## Task details:
Every record must be retyped exactly as it reads.
[Opening Exercise inputs section]
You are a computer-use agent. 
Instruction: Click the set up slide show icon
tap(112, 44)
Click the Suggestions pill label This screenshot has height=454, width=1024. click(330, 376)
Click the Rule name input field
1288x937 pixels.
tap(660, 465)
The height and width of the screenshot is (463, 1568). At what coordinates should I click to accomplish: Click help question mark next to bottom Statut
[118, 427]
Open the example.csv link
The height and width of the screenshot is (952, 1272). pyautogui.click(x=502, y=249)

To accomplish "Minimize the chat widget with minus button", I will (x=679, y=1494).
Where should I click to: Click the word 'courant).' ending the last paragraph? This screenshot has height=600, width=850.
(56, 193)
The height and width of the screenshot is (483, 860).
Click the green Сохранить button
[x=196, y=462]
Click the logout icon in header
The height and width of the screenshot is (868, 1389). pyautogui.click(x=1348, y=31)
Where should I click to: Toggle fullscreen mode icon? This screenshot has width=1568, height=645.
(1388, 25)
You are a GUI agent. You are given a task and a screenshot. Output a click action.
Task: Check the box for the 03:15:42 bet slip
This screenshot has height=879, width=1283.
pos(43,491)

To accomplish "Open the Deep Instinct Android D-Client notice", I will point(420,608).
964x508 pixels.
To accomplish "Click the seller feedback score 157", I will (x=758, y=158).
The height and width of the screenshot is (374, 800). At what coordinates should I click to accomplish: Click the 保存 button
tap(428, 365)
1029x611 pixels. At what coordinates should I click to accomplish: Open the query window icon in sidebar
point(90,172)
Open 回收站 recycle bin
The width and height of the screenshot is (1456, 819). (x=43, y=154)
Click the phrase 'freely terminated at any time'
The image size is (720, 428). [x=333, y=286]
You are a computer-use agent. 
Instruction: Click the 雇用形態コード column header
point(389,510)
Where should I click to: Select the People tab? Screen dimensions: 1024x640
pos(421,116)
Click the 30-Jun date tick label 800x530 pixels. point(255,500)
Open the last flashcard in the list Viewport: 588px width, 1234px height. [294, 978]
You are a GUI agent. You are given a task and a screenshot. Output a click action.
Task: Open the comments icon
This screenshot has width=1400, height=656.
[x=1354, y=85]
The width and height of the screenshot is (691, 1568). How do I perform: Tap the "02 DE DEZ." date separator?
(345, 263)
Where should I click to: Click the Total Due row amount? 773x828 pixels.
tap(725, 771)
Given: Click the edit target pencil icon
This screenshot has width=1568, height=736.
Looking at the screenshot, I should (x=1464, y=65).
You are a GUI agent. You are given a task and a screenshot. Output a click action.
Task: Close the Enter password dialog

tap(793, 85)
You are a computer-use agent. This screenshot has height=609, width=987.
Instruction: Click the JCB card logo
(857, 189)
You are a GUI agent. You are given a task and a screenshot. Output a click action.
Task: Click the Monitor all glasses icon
[Closing Exercise inputs section]
## Answer section:
You are a computer-use agent. 
Instruction: Click the set up slide show icon
tap(112, 44)
Click the Suggestions pill label This screenshot has height=454, width=1024. click(330, 376)
Click the Rule name input field
1288x937 pixels.
tap(660, 465)
The height and width of the screenshot is (463, 1568). At what coordinates should I click to accomplish: Click help question mark next to bottom Statut
[118, 427]
Open the example.csv link
The height and width of the screenshot is (952, 1272). pyautogui.click(x=502, y=249)

To accomplish "Minimize the chat widget with minus button", I will (x=679, y=1494).
Where should I click to: Click the word 'courant).' ending the last paragraph? This screenshot has height=600, width=850.
(56, 193)
The height and width of the screenshot is (483, 860).
Click the green Сохранить button
[x=196, y=462]
Click the logout icon in header
The height and width of the screenshot is (868, 1389). pyautogui.click(x=1348, y=31)
Where should I click to: Toggle fullscreen mode icon? This screenshot has width=1568, height=645.
(1388, 25)
You are a GUI agent. You are given a task and a screenshot. Output a click action.
Task: Check the box for the 03:15:42 bet slip
This screenshot has height=879, width=1283.
pos(43,491)

To accomplish "Open the Deep Instinct Android D-Client notice", I will point(420,608).
964x508 pixels.
To accomplish "Click the seller feedback score 157", I will (x=758, y=158).
The height and width of the screenshot is (374, 800). At what coordinates should I click to accomplish: Click the 保存 button
tap(428, 365)
1029x611 pixels. At what coordinates should I click to accomplish: Open the query window icon in sidebar
point(90,172)
Open 回收站 recycle bin
The width and height of the screenshot is (1456, 819). (x=43, y=154)
Click the phrase 'freely terminated at any time'
The image size is (720, 428). [x=333, y=286]
You are a computer-use agent. 
Instruction: Click the 雇用形態コード column header
point(389,510)
Where should I click to: Select the People tab? Screen dimensions: 1024x640
pos(421,116)
Click the 30-Jun date tick label 800x530 pixels. point(255,500)
Open the last flashcard in the list Viewport: 588px width, 1234px height. [294, 978]
You are a GUI agent. You are given a task and a screenshot. Output a click action.
Task: Open the comments icon
This screenshot has width=1400, height=656.
[x=1354, y=85]
The width and height of the screenshot is (691, 1568). How do I perform: Tap the "02 DE DEZ." date separator?
(345, 263)
Where should I click to: Click the Total Due row amount? 773x828 pixels.
tap(725, 771)
Given: Click the edit target pencil icon
This screenshot has width=1568, height=736.
Looking at the screenshot, I should (x=1464, y=65).
You are a GUI agent. You are given a task and a screenshot. Output a click action.
Task: Close the Enter password dialog

tap(793, 85)
You are a computer-use agent. This screenshot has height=609, width=987.
Instruction: Click the JCB card logo
(857, 189)
You are a GUI agent. You are given a task and a screenshot. Output a click action.
Task: Click the Monitor all glasses icon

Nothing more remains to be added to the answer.